Penurunan posisi aset finansial luar negeri juga dipengaruhi oleh pelemahan harga aset dan penguatan nilai tukar dolar AS terhadap beberapa mata uang negara penempatan aset, di tengah meningkatnya posisi aset investasi langsung, investasi portofolio, dan investasi lainnya.

Posisi kewajiban finansial luar negeri Indonesia menurun di tengah aliran masuk modal asing pada investasi langsung dan investasi portofolio yang tetap terjaga.
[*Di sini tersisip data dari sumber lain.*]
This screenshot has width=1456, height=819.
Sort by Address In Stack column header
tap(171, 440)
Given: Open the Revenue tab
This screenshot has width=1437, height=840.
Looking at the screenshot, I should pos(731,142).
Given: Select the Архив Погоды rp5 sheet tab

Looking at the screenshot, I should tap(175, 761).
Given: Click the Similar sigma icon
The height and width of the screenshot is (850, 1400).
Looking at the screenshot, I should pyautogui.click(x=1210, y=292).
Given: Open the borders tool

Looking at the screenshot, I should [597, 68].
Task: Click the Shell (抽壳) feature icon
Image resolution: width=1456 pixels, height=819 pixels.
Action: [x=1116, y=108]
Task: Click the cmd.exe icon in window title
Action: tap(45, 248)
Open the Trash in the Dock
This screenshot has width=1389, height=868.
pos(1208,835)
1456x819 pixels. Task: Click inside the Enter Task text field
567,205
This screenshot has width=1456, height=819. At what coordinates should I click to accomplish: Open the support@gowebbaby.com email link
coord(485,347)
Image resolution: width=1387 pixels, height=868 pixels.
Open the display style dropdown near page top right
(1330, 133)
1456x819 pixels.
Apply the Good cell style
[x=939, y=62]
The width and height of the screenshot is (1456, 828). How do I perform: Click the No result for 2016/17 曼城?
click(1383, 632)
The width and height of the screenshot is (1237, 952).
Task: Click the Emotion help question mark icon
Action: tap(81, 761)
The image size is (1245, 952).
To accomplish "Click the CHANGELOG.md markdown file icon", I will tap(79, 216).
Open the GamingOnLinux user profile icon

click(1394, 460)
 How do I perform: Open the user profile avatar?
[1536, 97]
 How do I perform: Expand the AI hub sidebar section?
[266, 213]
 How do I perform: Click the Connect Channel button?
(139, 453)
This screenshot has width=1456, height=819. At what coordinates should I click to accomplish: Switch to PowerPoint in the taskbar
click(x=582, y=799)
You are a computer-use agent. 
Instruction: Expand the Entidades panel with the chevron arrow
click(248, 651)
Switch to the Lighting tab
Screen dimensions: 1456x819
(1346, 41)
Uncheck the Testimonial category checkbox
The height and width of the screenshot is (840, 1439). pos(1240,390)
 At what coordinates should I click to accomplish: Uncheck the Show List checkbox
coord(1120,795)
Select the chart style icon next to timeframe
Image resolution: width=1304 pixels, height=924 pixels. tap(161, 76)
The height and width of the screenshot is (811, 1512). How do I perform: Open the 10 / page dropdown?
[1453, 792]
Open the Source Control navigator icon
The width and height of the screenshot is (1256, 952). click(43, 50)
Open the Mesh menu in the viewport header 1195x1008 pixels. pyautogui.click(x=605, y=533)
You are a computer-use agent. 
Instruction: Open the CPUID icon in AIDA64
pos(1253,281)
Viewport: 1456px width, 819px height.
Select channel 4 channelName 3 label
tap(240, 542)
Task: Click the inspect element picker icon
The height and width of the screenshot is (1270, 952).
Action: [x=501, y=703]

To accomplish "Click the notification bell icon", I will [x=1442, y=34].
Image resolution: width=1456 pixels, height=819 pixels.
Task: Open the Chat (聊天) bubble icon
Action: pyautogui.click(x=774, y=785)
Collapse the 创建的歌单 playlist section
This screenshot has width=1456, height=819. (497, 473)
Posisi kewajiban finansial luar negeri Indonesia pada akhir kuartal I 2026 tercatat sebesar US$784,3 miliar, turun sebesar 5,8% (qtq) dari US$832,6 miliar pada akhir kuartal IV 2025. Penurunan tersebut terutama bersumber dari pelemahan nilai instrumen keuangan domestik di tengah kinerja investasi langsung yang tetap membukukan surplus yang mencerminkan tetap terjaganya kepercayaan investor terhadap prospek ekonomi domestik.

Posisi investasi portofolio dan investasi lainnya menurun sejalan dengan pembayaran surat utang sektor swasta dan pinjaman luar negeri yang jatuh tempo. Selain itu, posisi kewajiban finansial luar negeri juga dipengaruhi oleh pelemahan harga saham dan penguatan nilai tukar dolar AS terhadap mayoritas mata uang global, termasuk Rupiah.

Bank Indonesia memandang perkembangan posisi investasi internasional Indonesia pada triwulan I 2026 tetap terjaga, sehingga mendukung ketahanan eksternal. Hal ini tecermin dari rasio posisi investasi internasional Indonesia terhadap PDB pada triwulan I 2026 sebesar 15,5%, lebih rendah dibandingkan 18,9% pada triwulan IV 2025. 

Selain itu, struktur kewajiban posisi investasi internasional Indonesia juga didominasi oleh instrumen berjangka panjang (92,5%) terutama dalam bentuk investasi langsung. 

Ke depan, BI senantiasa mencermati dinamika perekonomian global yang dapat memengaruhi prospek PII Indonesia dan terus memperkuat respons bauran kebijakan yang didukung sinergi kebijakan yang erat dengan pemerintah dan otoritas terkait guna memperkuat ketahanan sektor eksternal. Selain itu, bank sentral akan terus memantau potensi risiko terkait kewajiban neto PII terhadap perekonomian.